== Aim of the exercise ==
Pictures are to be dropped, and only the lines from the one containing "Where should I" through the end of the data below are to be reproduced as written.
*** Task inputs ***
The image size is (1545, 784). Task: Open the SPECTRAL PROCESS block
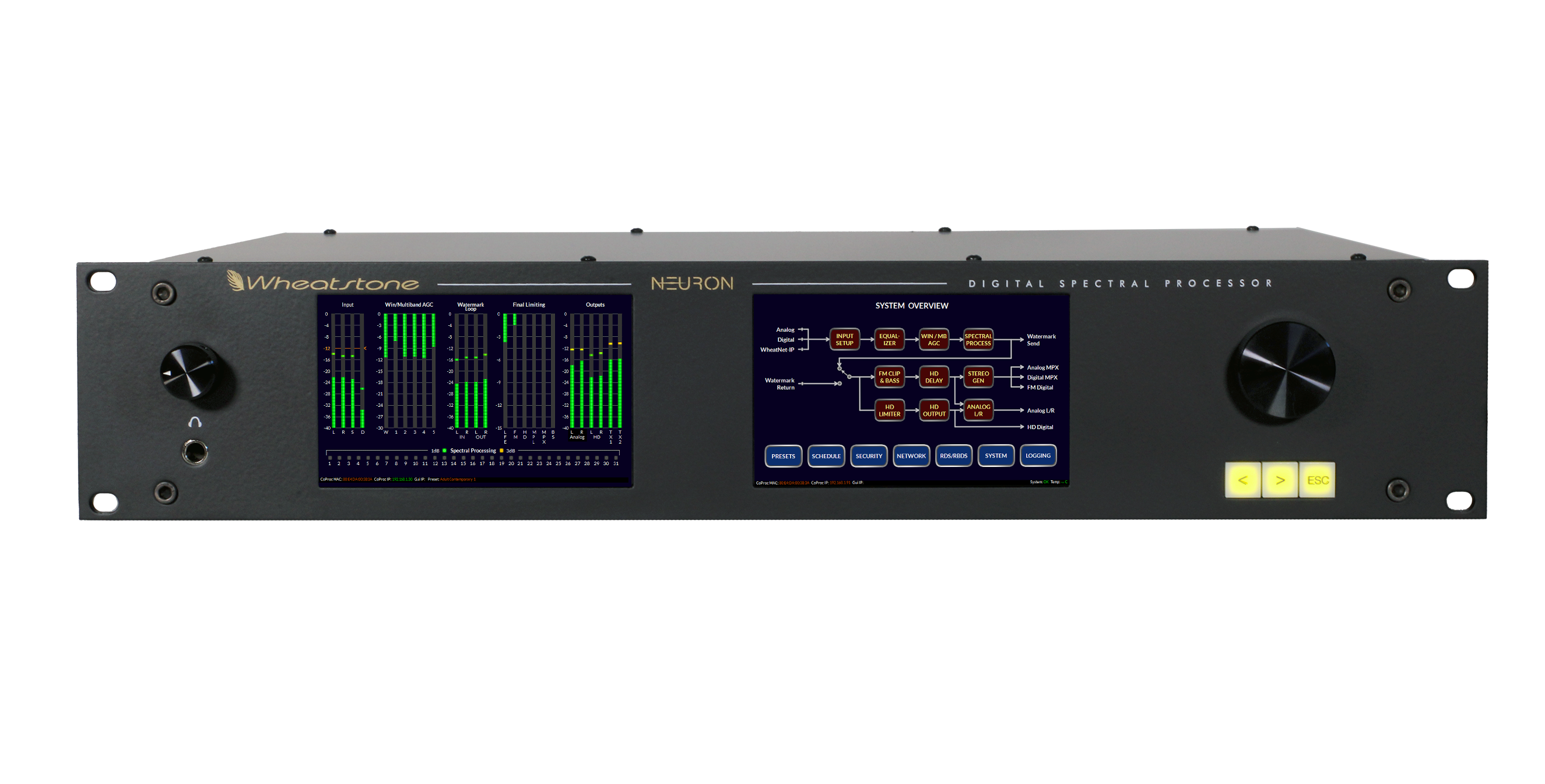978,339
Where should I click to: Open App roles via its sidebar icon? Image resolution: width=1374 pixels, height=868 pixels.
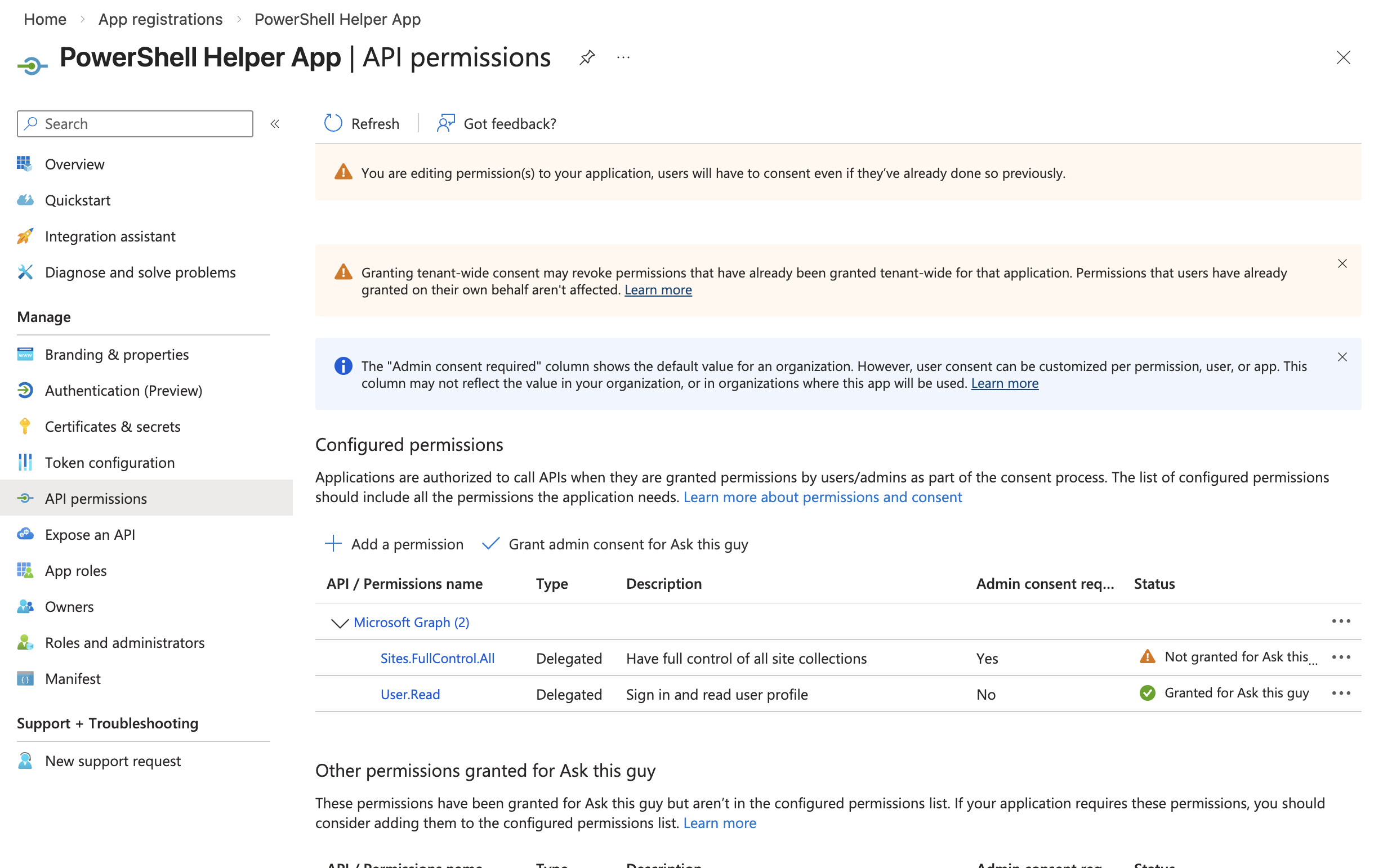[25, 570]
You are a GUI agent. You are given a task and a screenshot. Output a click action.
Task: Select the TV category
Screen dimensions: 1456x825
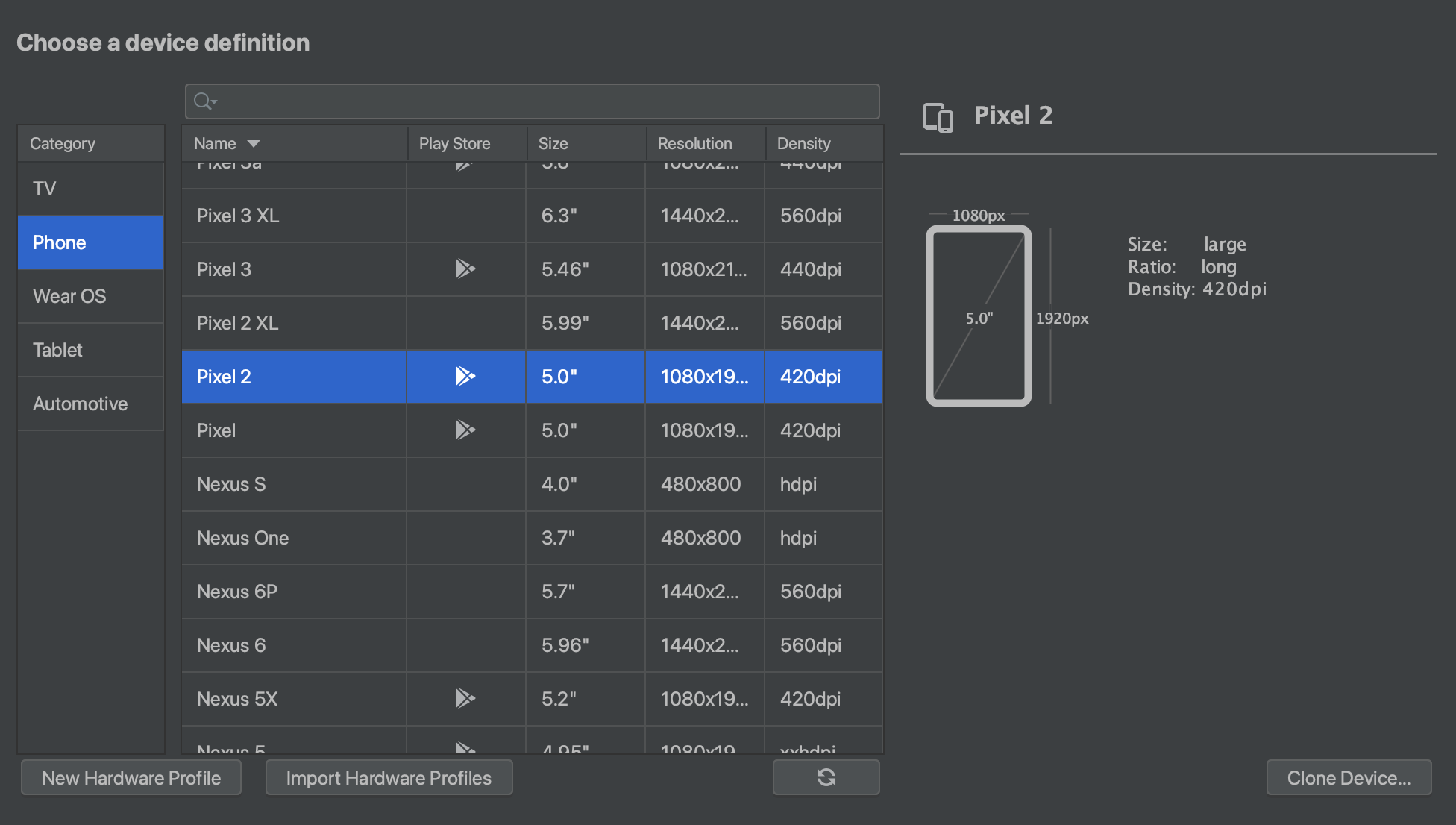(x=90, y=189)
*** End of Task inputs ***
== Completed exercise ==
Where should I click to: Open App roles via its sidebar icon? Image resolution: width=1374 pixels, height=868 pixels.
[25, 570]
You are a GUI agent. You are given a task and a screenshot. Output a click action.
Task: Select the TV category
Screen dimensions: 1456x825
(x=90, y=189)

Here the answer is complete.